__Description of the task__
Copy out precisely the lines of the material that follows, beginning with the line containing "Choose the Marquee selection tool" and ending with its last line; exclude pictures.
═══ Material provided
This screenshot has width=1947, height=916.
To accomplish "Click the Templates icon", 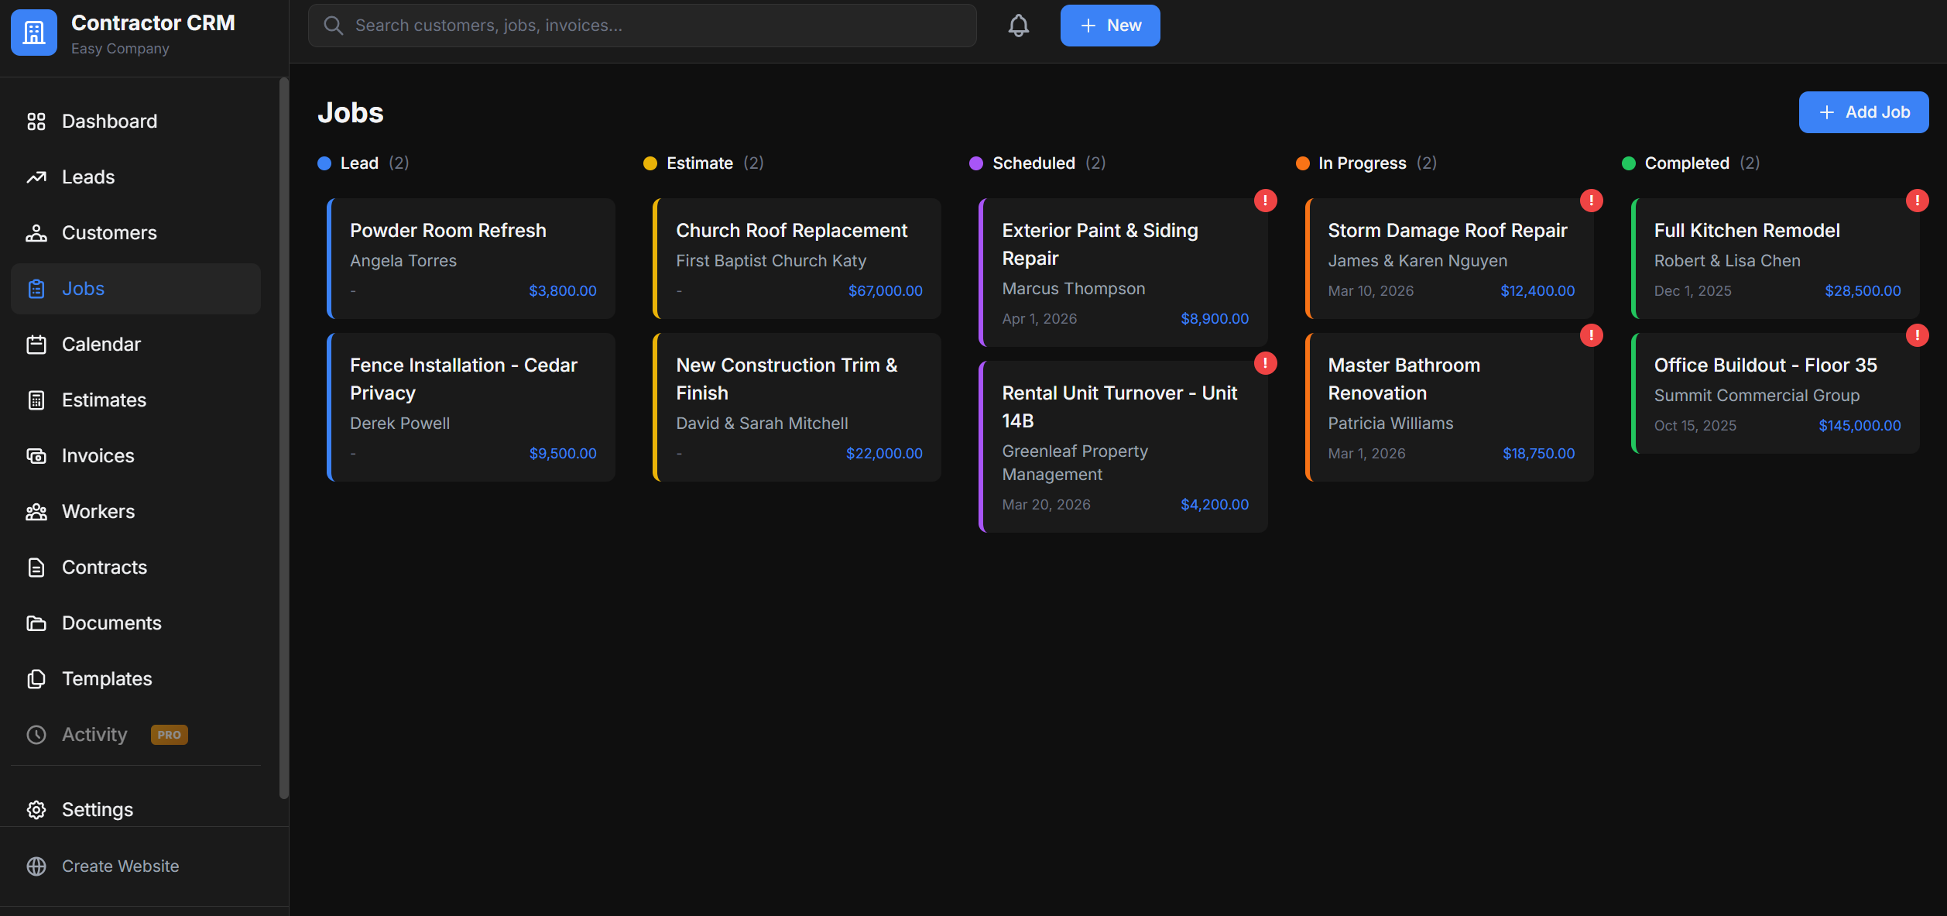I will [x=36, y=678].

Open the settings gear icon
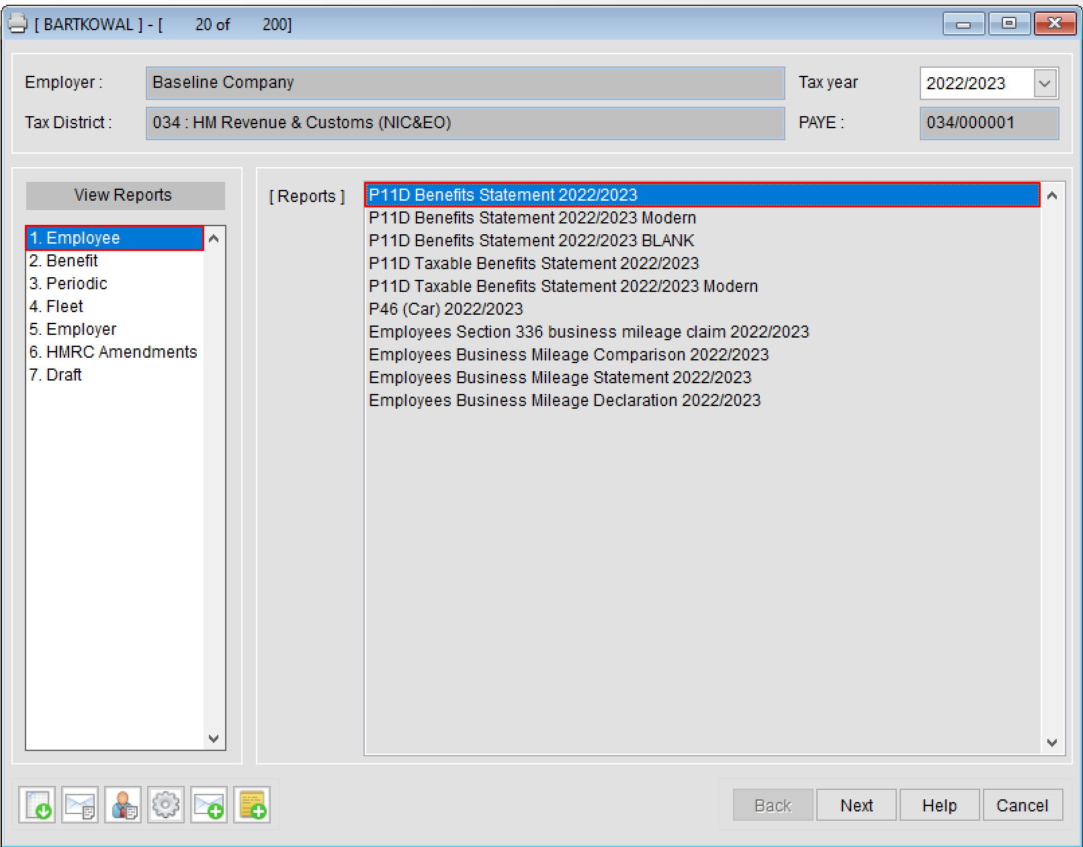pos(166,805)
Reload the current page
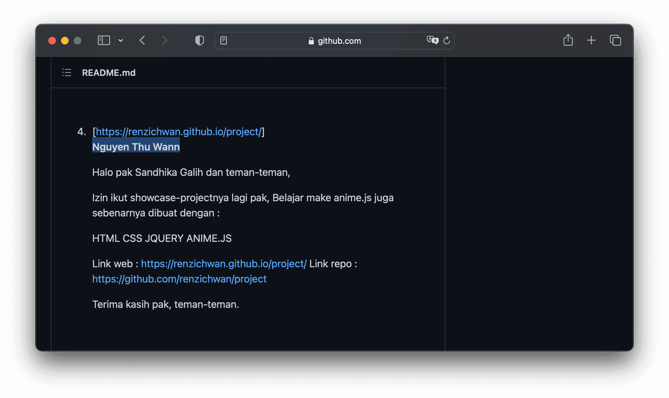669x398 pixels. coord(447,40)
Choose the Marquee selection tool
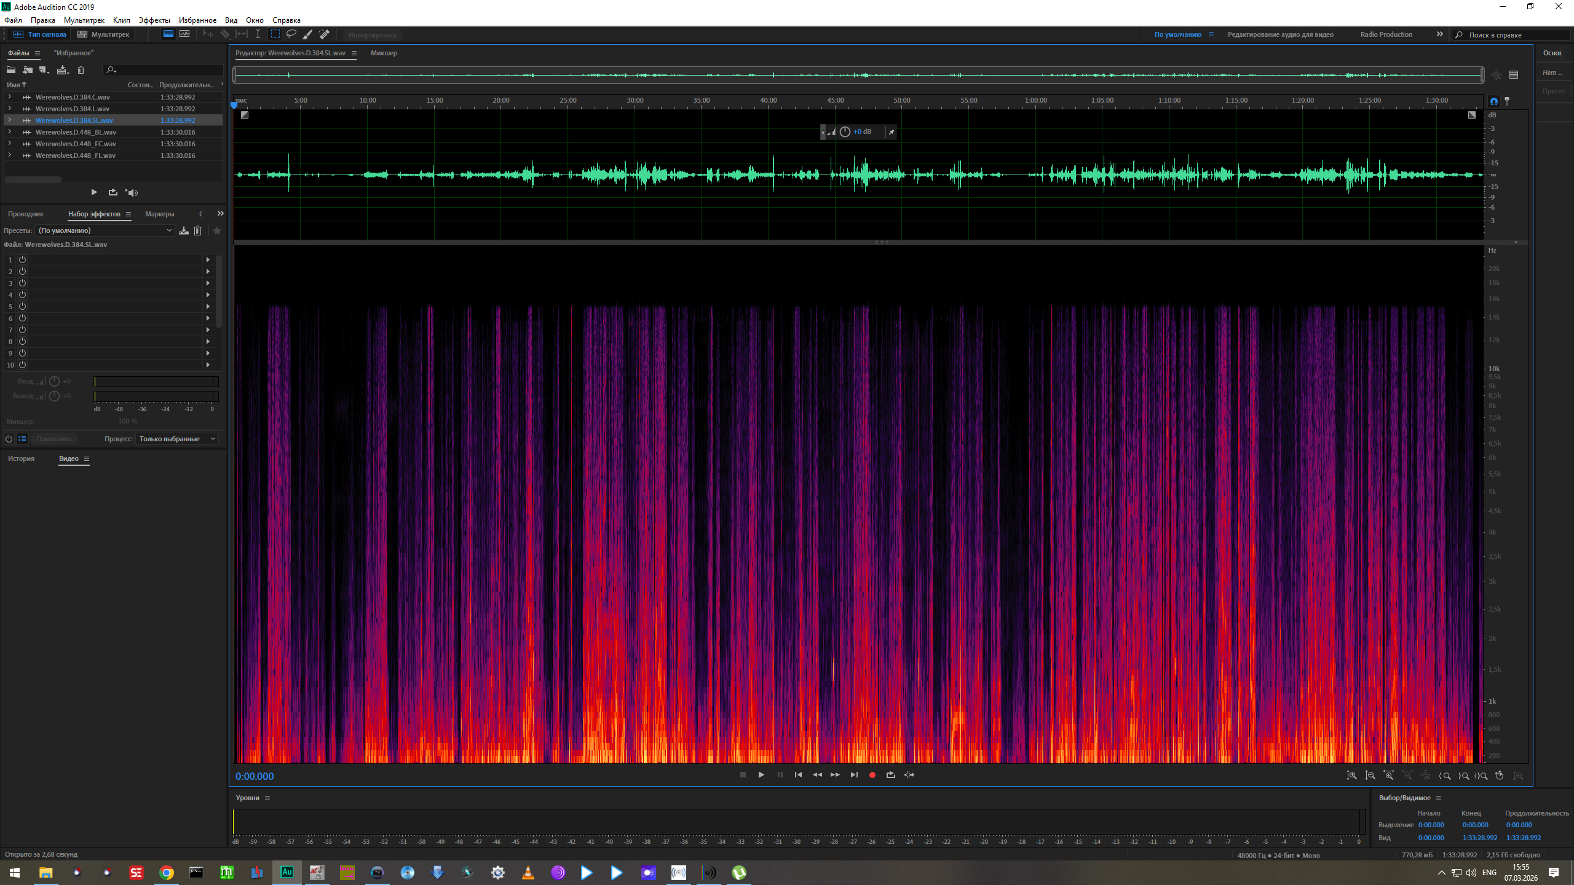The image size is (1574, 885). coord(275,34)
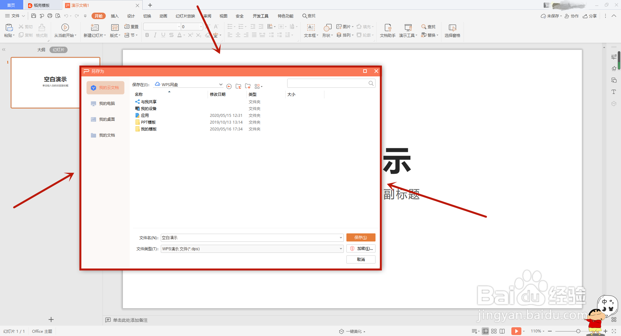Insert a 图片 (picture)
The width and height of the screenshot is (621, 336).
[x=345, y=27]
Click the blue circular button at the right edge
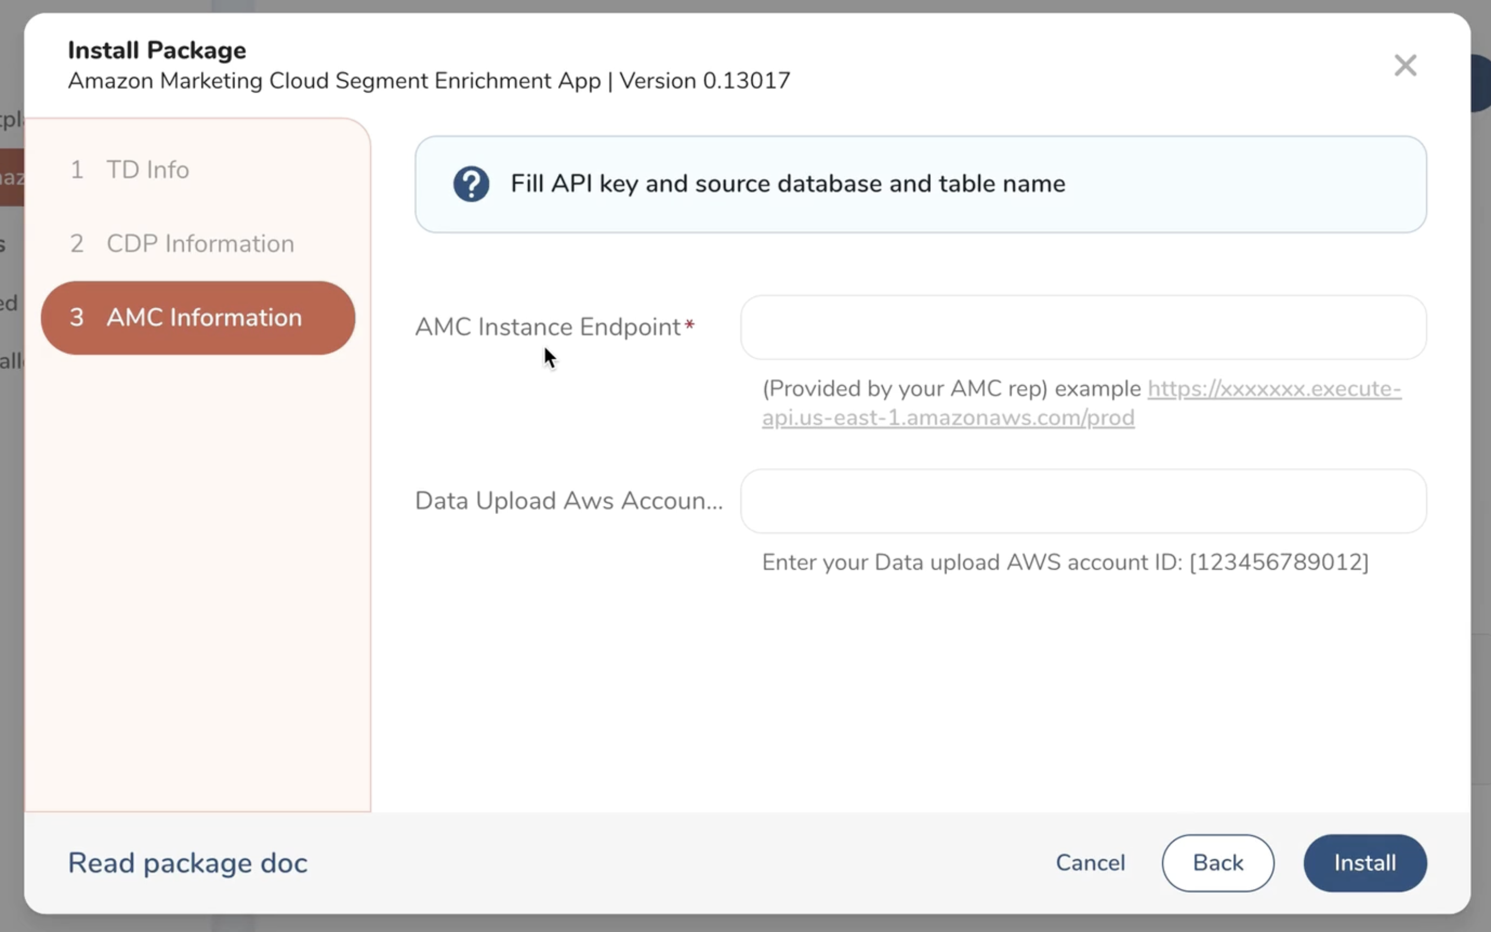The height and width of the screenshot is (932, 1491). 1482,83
══════
__Task result__
Choose the Marquee selection tool
The image size is (1574, 885). coord(275,34)
Insert a 图片 (picture)
The width and height of the screenshot is (621, 336).
[x=345, y=27]
Click the blue circular button at the right edge
The height and width of the screenshot is (932, 1491). 1482,83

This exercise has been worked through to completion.